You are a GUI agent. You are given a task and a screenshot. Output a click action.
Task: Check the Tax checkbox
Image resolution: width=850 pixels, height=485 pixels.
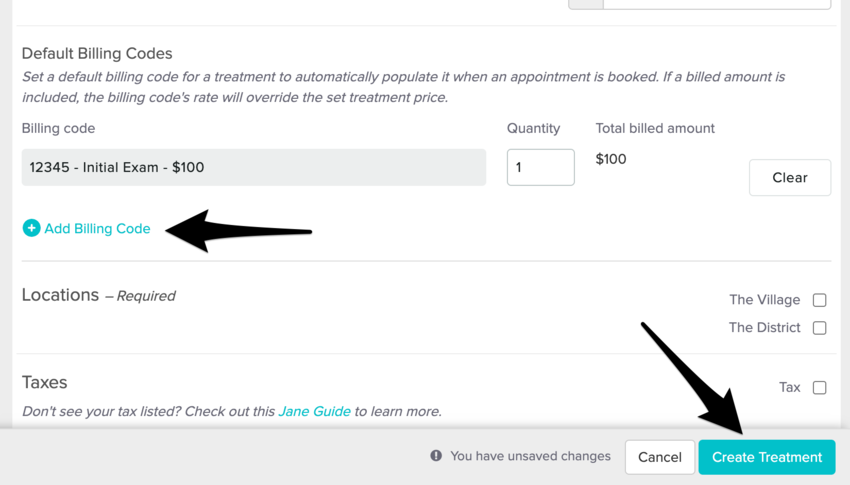point(819,388)
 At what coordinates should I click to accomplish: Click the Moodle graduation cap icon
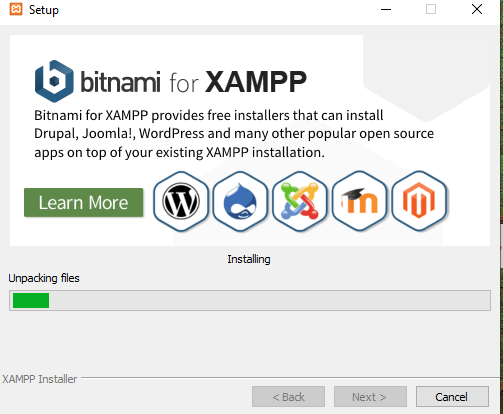[x=359, y=201]
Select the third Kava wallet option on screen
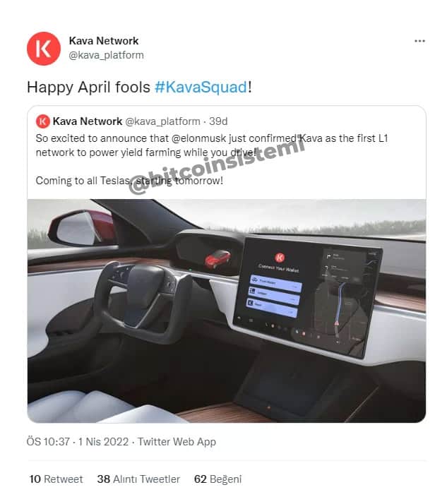The image size is (435, 504). [x=272, y=307]
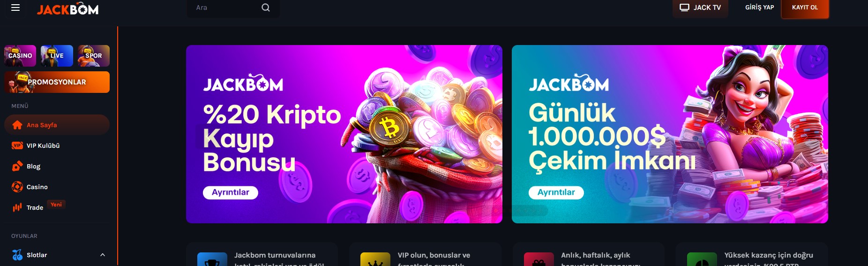Click the JACK TV button
Image resolution: width=868 pixels, height=266 pixels.
point(700,8)
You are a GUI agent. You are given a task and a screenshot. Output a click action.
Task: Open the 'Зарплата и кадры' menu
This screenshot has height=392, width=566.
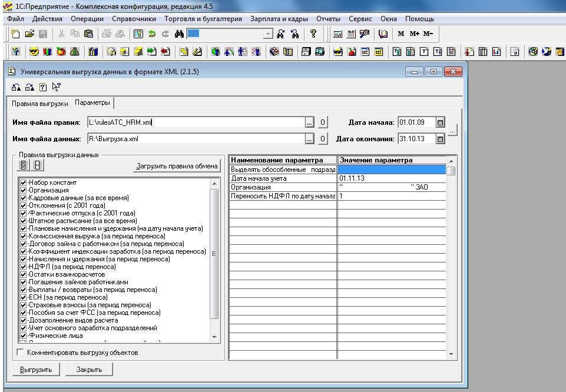(279, 19)
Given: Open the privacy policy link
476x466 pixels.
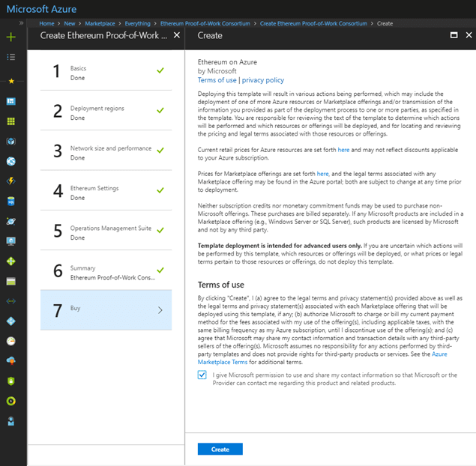Looking at the screenshot, I should tap(262, 80).
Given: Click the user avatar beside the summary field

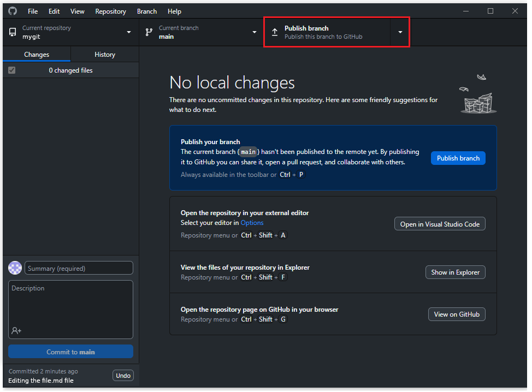Looking at the screenshot, I should click(x=15, y=268).
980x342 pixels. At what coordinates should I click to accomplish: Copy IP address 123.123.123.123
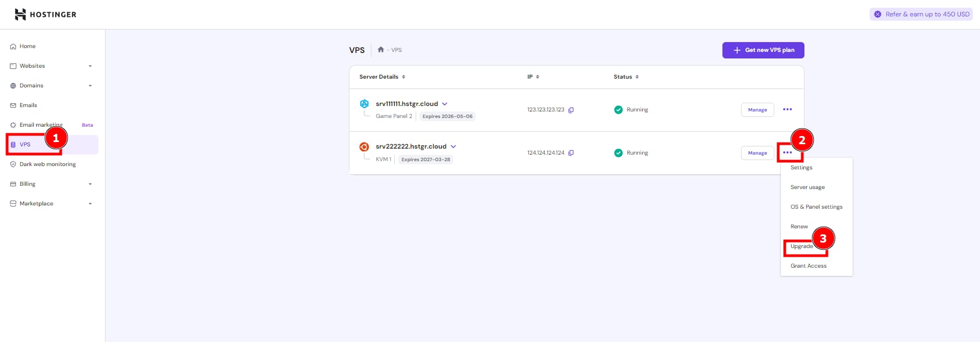pos(571,110)
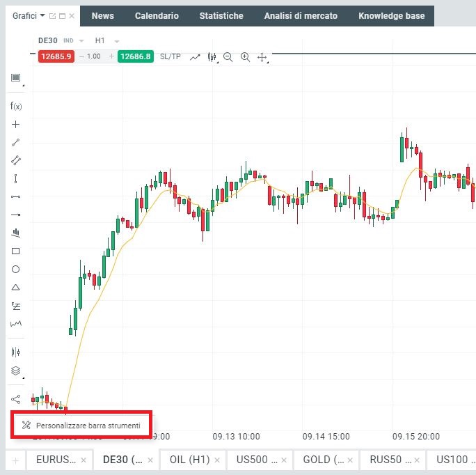Open the f(x) indicators tool
Screen dimensions: 476x475
[16, 107]
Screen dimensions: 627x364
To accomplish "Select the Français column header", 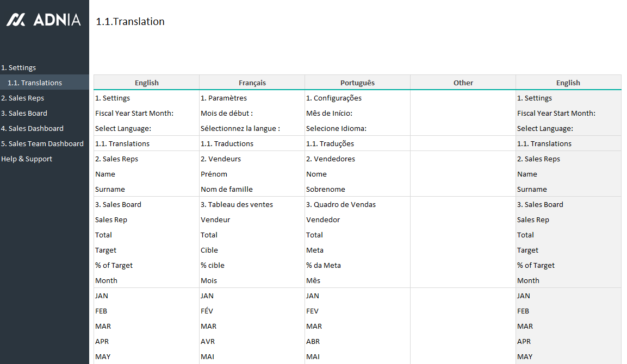I will (x=252, y=83).
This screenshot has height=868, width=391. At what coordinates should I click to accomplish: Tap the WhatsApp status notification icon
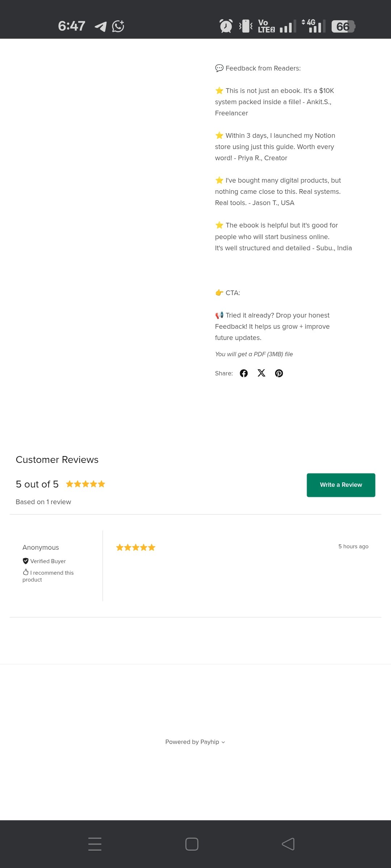coord(118,26)
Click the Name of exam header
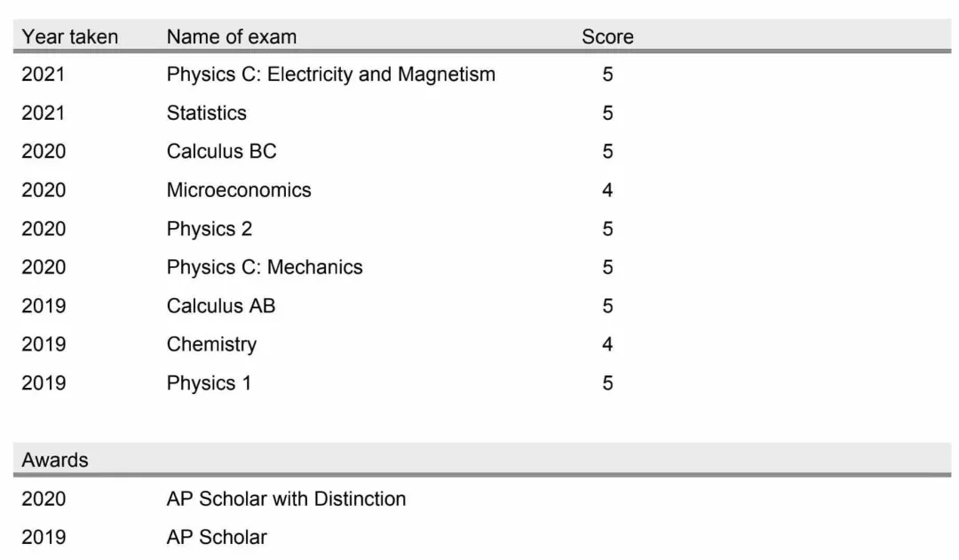Image resolution: width=959 pixels, height=560 pixels. 231,36
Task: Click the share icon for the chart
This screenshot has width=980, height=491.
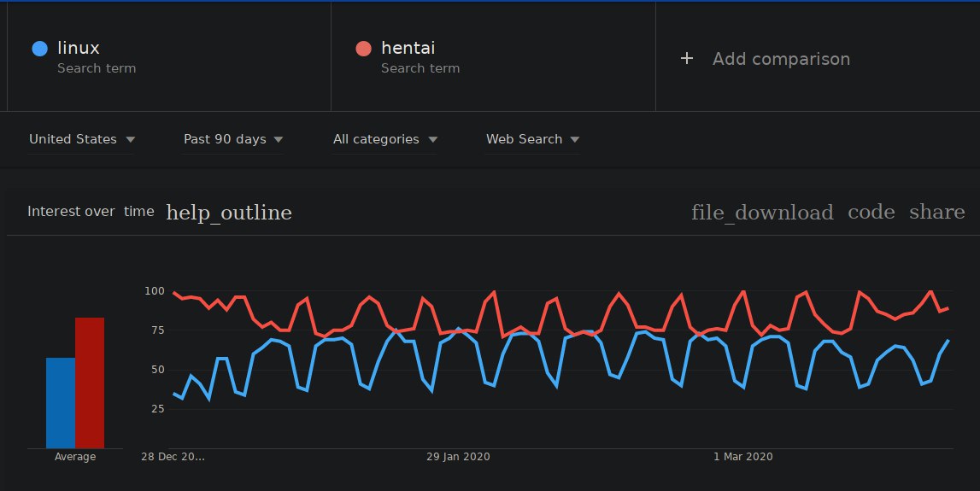Action: pyautogui.click(x=937, y=212)
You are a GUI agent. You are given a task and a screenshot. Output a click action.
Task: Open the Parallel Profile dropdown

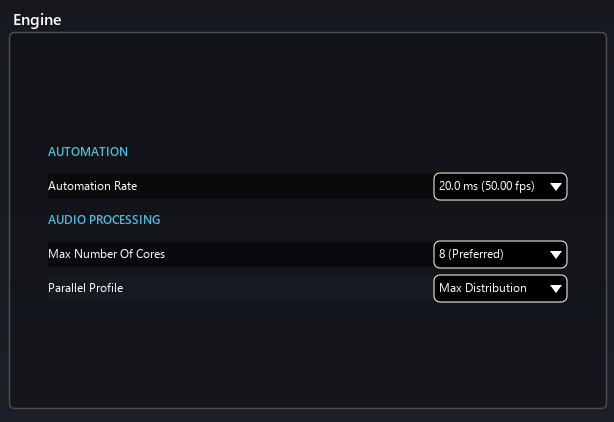[x=500, y=289]
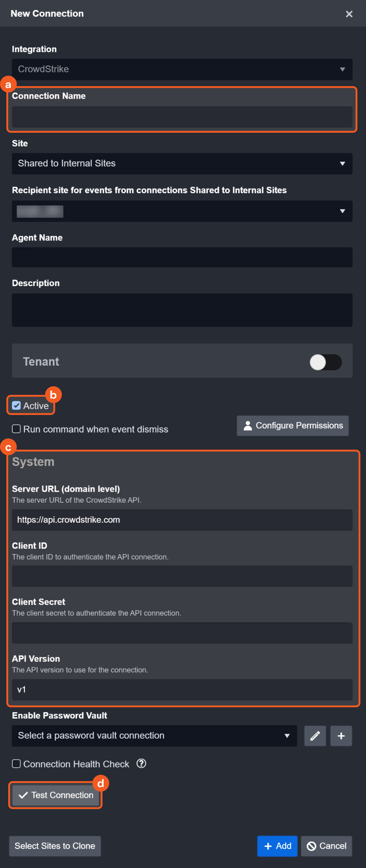Cancel the new connection

(x=326, y=846)
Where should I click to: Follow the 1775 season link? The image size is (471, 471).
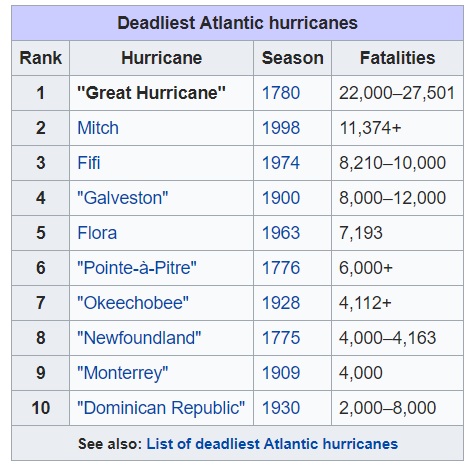[281, 338]
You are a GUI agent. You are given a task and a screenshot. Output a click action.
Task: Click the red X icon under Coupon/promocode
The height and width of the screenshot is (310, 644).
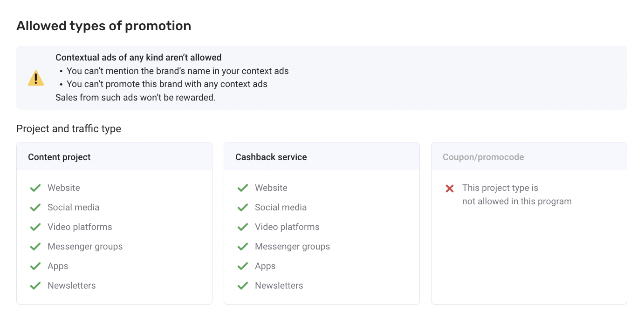[450, 189]
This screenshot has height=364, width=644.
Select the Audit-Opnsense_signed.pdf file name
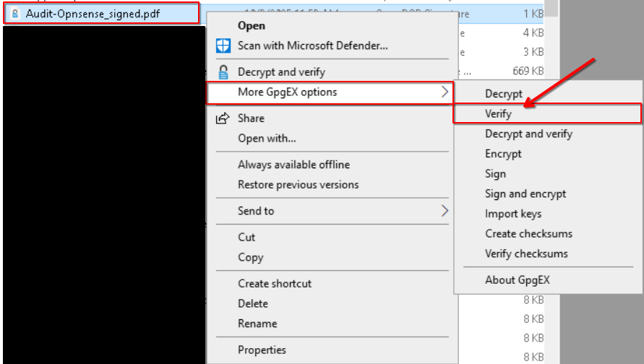point(92,14)
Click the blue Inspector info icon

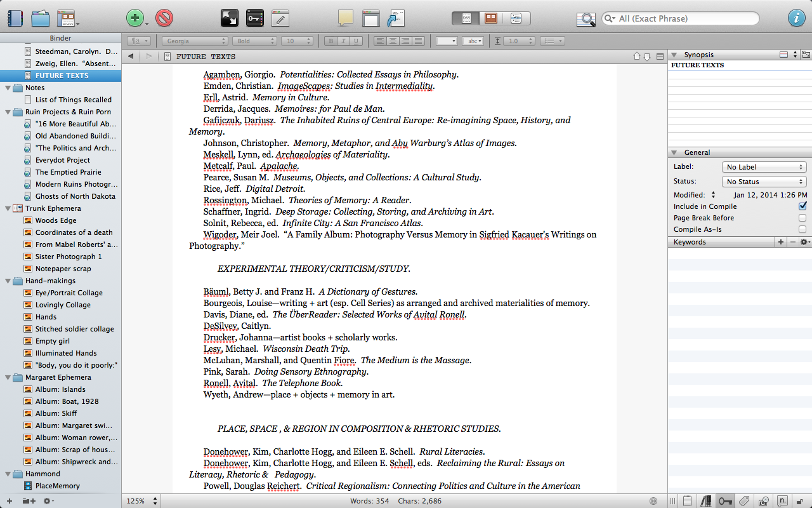click(x=796, y=18)
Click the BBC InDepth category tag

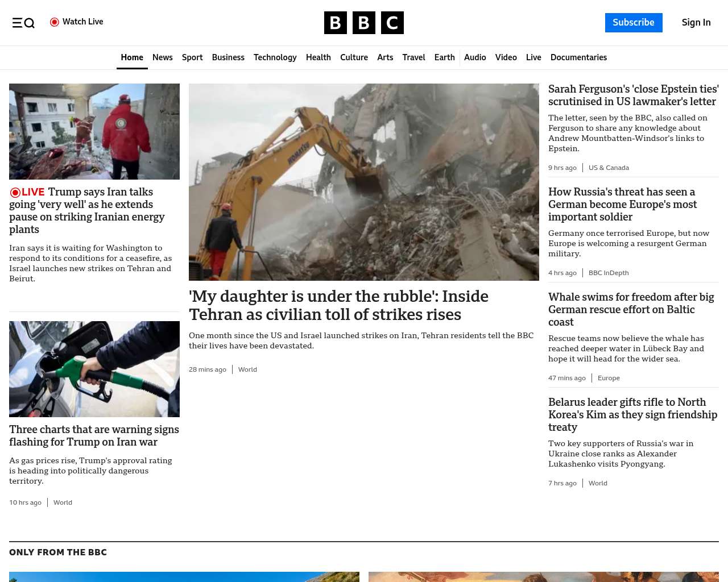pyautogui.click(x=609, y=273)
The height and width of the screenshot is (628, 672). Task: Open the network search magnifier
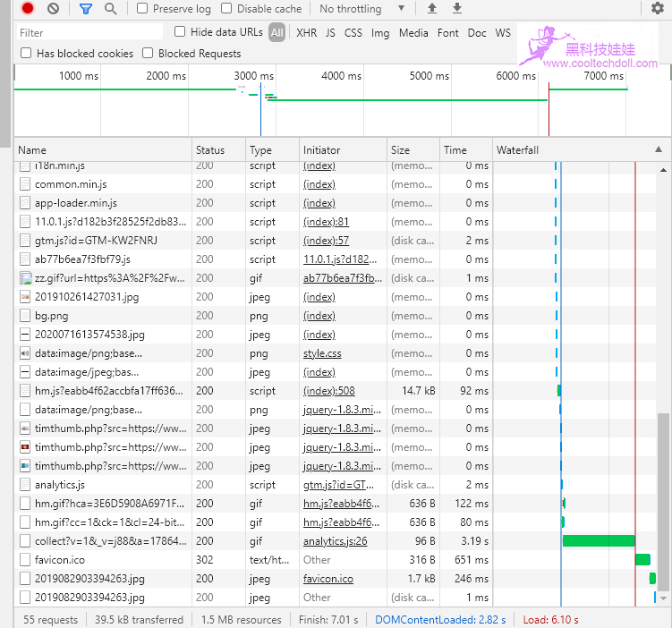(x=111, y=9)

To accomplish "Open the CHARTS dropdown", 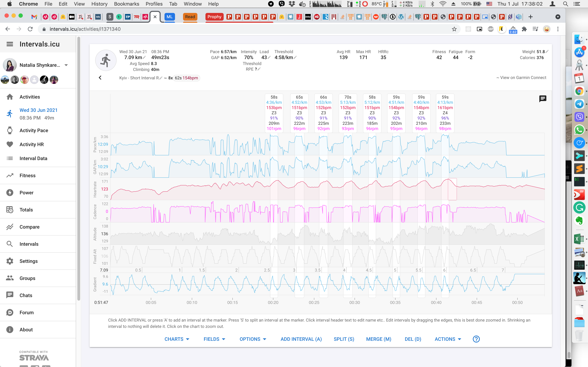I will (177, 339).
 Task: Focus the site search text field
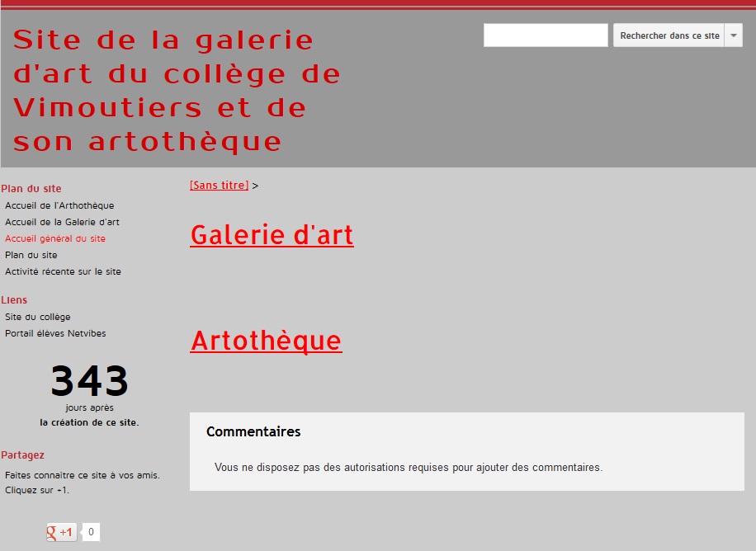(546, 35)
====================
*EXERCISE DIRECTIONS:* Here the job is to copy the stretch of records from the line containing "Task: Open the Parallel Profile dropdown" through the line containing "Task: Click the red", word for word. Leave every picture out.

*WRITTEN RESPONSE:*
Task: Open the Parallel Profile dropdown

[x=500, y=289]
Cancel the new connection

(x=326, y=846)
Where should I click to: Follow the 1775 season link? The image size is (471, 471).
[281, 338]
You are a GUI agent. You are given a task and a screenshot. Output a click action.
Task: Click the red X icon under Coupon/promocode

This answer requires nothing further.